EXERCISE MATERIALS -
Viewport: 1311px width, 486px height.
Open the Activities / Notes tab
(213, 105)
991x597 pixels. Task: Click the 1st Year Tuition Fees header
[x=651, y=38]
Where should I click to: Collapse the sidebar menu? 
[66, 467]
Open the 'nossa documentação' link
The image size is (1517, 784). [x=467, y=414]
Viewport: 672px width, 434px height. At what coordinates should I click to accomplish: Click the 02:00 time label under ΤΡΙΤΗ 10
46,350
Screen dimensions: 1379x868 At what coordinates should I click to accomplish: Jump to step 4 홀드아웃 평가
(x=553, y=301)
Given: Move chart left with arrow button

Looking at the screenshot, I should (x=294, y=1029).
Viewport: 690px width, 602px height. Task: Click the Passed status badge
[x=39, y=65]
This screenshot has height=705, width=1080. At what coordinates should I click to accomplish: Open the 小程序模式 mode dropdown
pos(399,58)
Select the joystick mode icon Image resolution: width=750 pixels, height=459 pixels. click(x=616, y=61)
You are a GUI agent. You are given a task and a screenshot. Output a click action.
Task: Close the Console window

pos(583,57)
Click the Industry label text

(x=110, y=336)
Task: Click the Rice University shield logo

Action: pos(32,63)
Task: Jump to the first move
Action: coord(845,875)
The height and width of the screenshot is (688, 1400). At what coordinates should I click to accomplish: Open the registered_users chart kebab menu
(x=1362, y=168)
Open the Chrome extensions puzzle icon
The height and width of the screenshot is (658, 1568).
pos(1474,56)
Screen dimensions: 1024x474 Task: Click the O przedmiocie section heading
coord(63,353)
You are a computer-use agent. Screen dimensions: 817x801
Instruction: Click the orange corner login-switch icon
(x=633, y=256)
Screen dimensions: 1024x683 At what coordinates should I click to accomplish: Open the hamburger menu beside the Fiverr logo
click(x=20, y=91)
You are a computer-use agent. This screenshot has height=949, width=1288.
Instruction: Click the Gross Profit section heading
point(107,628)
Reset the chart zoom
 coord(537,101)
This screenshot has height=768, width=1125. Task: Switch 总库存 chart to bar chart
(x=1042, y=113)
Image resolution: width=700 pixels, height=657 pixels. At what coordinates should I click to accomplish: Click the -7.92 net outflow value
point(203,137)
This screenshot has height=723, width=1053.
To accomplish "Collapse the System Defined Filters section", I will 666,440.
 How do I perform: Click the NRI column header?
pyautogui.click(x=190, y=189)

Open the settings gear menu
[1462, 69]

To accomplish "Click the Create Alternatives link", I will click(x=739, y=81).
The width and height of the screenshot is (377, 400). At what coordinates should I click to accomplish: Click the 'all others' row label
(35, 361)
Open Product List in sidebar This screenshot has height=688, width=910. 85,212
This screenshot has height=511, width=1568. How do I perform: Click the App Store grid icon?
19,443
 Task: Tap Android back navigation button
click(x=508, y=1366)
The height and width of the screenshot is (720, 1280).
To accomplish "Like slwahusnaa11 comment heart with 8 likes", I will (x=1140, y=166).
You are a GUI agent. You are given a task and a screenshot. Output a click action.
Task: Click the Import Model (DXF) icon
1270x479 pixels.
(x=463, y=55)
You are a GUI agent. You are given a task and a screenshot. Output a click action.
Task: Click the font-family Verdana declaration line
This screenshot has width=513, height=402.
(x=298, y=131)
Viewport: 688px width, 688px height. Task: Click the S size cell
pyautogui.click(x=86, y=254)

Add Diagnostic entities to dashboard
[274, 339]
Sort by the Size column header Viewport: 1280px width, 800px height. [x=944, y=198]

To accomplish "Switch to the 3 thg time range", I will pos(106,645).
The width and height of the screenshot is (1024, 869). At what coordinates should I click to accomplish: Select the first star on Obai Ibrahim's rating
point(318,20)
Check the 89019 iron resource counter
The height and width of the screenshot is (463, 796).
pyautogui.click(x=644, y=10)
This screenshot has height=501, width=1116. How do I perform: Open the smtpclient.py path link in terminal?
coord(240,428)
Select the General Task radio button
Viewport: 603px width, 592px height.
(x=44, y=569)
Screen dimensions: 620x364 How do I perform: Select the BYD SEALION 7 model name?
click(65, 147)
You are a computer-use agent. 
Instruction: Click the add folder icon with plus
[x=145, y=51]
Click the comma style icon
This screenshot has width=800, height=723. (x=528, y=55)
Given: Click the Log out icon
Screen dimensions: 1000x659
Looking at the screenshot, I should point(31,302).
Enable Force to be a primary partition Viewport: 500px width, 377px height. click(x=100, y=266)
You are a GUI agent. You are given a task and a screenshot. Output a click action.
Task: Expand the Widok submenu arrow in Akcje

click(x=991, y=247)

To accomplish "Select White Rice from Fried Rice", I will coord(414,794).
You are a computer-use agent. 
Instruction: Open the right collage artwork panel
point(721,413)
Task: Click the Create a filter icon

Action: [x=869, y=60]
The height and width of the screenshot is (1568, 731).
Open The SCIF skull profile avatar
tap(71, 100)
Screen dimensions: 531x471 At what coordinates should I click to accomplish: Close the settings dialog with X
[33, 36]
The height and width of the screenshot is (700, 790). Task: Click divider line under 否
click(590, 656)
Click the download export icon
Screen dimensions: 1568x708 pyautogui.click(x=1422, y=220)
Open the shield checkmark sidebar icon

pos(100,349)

EXERCISE DETAILS - Retype the listing above without a single difference.

EXPECTED ANSWER -
Viewport: 1311px width, 486px height.
Open the Activities / Notes tab
(213, 105)
991x597 pixels. Task: Click the 1st Year Tuition Fees header
[x=651, y=38]
Where should I click to: Collapse the sidebar menu? 
[66, 467]
Open the 'nossa documentação' link
The image size is (1517, 784). [x=467, y=414]
Viewport: 672px width, 434px height. At what coordinates should I click to accomplish: Click the 02:00 time label under ΤΡΙΤΗ 10
46,350
Screen dimensions: 1379x868 At what coordinates should I click to accomplish: Jump to step 4 홀드아웃 평가
(x=553, y=301)
Given: Move chart left with arrow button

Looking at the screenshot, I should (x=294, y=1029).
Viewport: 690px width, 602px height. Task: Click the Passed status badge
[x=39, y=65]
This screenshot has height=705, width=1080. At what coordinates should I click to accomplish: Open the 小程序模式 mode dropdown
pos(399,58)
Select the joystick mode icon Image resolution: width=750 pixels, height=459 pixels. click(x=616, y=61)
You are a GUI agent. You are given a task and a screenshot. Output a click action.
Task: Close the Console window

pos(583,57)
Click the Industry label text

(x=110, y=336)
Task: Click the Rice University shield logo

Action: pos(32,63)
Task: Jump to the first move
Action: coord(845,875)
The height and width of the screenshot is (688, 1400). At what coordinates should I click to accomplish: Open the registered_users chart kebab menu
(x=1362, y=168)
Open the Chrome extensions puzzle icon
The height and width of the screenshot is (658, 1568).
pos(1474,56)
Screen dimensions: 1024x474 Task: Click the O przedmiocie section heading
coord(63,353)
You are a computer-use agent. Screen dimensions: 817x801
Instruction: Click the orange corner login-switch icon
(x=633, y=256)
Screen dimensions: 1024x683 At what coordinates should I click to accomplish: Open the hamburger menu beside the Fiverr logo
click(x=20, y=91)
You are a computer-use agent. This screenshot has height=949, width=1288.
Instruction: Click the Gross Profit section heading
point(107,628)
Reset the chart zoom
 coord(537,101)
This screenshot has height=768, width=1125. Task: Switch 总库存 chart to bar chart
(x=1042, y=113)
Image resolution: width=700 pixels, height=657 pixels. At what coordinates should I click to accomplish: Click the -7.92 net outflow value
point(203,137)
This screenshot has height=723, width=1053.
To accomplish "Collapse the System Defined Filters section", I will 666,440.
 How do I perform: Click the NRI column header?
pyautogui.click(x=190, y=189)

Open the settings gear menu
[1462, 69]

To accomplish "Click the Create Alternatives link", I will click(x=739, y=81).
The width and height of the screenshot is (377, 400). At what coordinates should I click to accomplish: Click the 'all others' row label
(35, 361)
Open Product List in sidebar This screenshot has height=688, width=910. 85,212
This screenshot has height=511, width=1568. How do I perform: Click the App Store grid icon?
19,443
 Task: Tap Android back navigation button
click(x=508, y=1366)
The height and width of the screenshot is (720, 1280).
To accomplish "Like slwahusnaa11 comment heart with 8 likes", I will (x=1140, y=166).
You are a GUI agent. You are given a task and a screenshot. Output a click action.
Task: Click the Import Model (DXF) icon
1270x479 pixels.
(x=463, y=55)
You are a GUI agent. You are given a task and a screenshot. Output a click action.
Task: Click the font-family Verdana declaration line
This screenshot has width=513, height=402.
(x=298, y=131)
Viewport: 688px width, 688px height. Task: Click the S size cell
pyautogui.click(x=86, y=254)

Add Diagnostic entities to dashboard
[274, 339]
Sort by the Size column header Viewport: 1280px width, 800px height. [x=944, y=198]

To accomplish "Switch to the 3 thg time range", I will pos(106,645).
The width and height of the screenshot is (1024, 869). At what coordinates should I click to accomplish: Select the first star on Obai Ibrahim's rating
point(318,20)
Check the 89019 iron resource counter
The height and width of the screenshot is (463, 796).
pyautogui.click(x=644, y=10)
This screenshot has height=501, width=1116. How do I perform: Open the smtpclient.py path link in terminal?
coord(240,428)
Select the General Task radio button
Viewport: 603px width, 592px height.
(x=44, y=569)
Screen dimensions: 620x364 How do I perform: Select the BYD SEALION 7 model name?
click(65, 147)
You are a computer-use agent. 
Instruction: Click the add folder icon with plus
[x=145, y=51]
Click the comma style icon
This screenshot has width=800, height=723. (x=528, y=55)
Given: Click the Log out icon
Screen dimensions: 1000x659
Looking at the screenshot, I should point(31,302).
Enable Force to be a primary partition Viewport: 500px width, 377px height. click(x=100, y=266)
You are a GUI agent. You are given a task and a screenshot. Output a click action.
Task: Expand the Widok submenu arrow in Akcje

click(x=991, y=247)

To accomplish "Select White Rice from Fried Rice", I will coord(414,794).
You are a computer-use agent. 
Instruction: Open the right collage artwork panel
point(721,413)
Task: Click the Create a filter icon

Action: [x=869, y=60]
The height and width of the screenshot is (1568, 731).
Open The SCIF skull profile avatar
tap(71, 100)
Screen dimensions: 531x471 At what coordinates should I click to accomplish: Close the settings dialog with X
[33, 36]
The height and width of the screenshot is (700, 790). Task: Click divider line under 否
click(590, 656)
Click the download export icon
Screen dimensions: 1568x708 pyautogui.click(x=1422, y=220)
Open the shield checkmark sidebar icon

pos(100,349)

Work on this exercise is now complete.